I'm happy with "value location", since it seems to be nicely symmetrical with the other terms. I believe all operations in the JSONPath processing model can be fully described with just the notions of "root value", "value" and "value location".

Daniel

goessner commented 3 years ago

Table: Terminology compared

JSONPath XPath CSS Selectors JSON Pointer JMESPath
Title JSONPath: Query expressions for JSON XML Path Language Selectors JavaScript Object Notation (JSON) Pointer A query language for JSON
What is it? string syntax for identifying values within a JSON document an expression language that allows the processing of values conforming to the data model defined in XDM 3.0 patterns that match against elements in a tree string syntax for identifying a specific value within a JSON document A query language for JSON
primary purpose selection selection,
addressing,
matching,
manipulating
matching identifying selection, matching, manipulating
document root root value context node document root root value JSON value
models root as ... root value tree of nodes tree of elements JSON document? JSON value
primary syntactic construct expression,
value location
expression,
location path
selector JSON Pointer expression
minimal selector unit selector (?) location step simple selector reference token index-expression, identifier, sub-expression
minimal target JSON value,
node
node, value element referenced value JSON value
expression evaluates to list of nodes,
array of values,
array of output pathes
node-set elements JSON value JSON value
what to do on errors return empty node list ? errors specified ... but no according behavior rule using selector is dropped not defined by specification Raise syntax, wrong type, and arity errors detected during evaluation

Comparison table update from #53. Thanks @danielaparker for adding JMESPath column.

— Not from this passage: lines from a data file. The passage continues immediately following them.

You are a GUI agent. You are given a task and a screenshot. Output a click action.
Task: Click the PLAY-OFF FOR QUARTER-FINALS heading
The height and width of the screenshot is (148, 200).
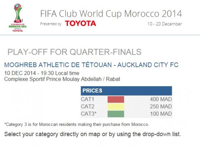pyautogui.click(x=74, y=52)
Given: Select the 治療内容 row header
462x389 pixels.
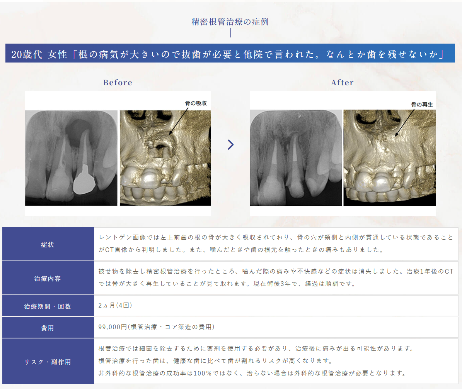Looking at the screenshot, I should 48,278.
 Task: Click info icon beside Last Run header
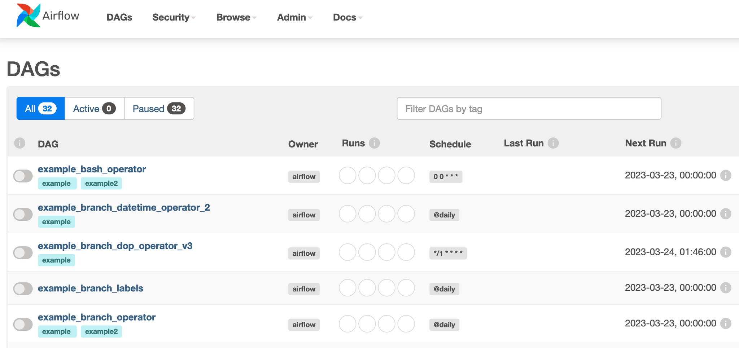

danielaparker commented 3 years ago

@cabo Regrading the table with terminology compared, not sure where I can comment on this, as the issue has been closed, and I don't see it in a pull request.

"Sequences replace node-sets from XPath 1.0. In XPath 1.0, node-sets do not contain duplicates. In generalizing node-sets to sequences in XPath 3.0 and XPath 3.1, duplicate removal is provided by functions on node sequences."

cabo commented 3 years ago

Hi Daniel,

This way of reporting things is fine, but even better is raising an issue -- yes, even small editorial fixes are best handled as issues (you may want to label them "editorial").

Re XPath versions, I'm not sure how much we need to dwell on this in this document. I think I will try to come up with a pull request that moves some of this material into an appendix as we said, but I think I'll focus on #79 for a couple of days.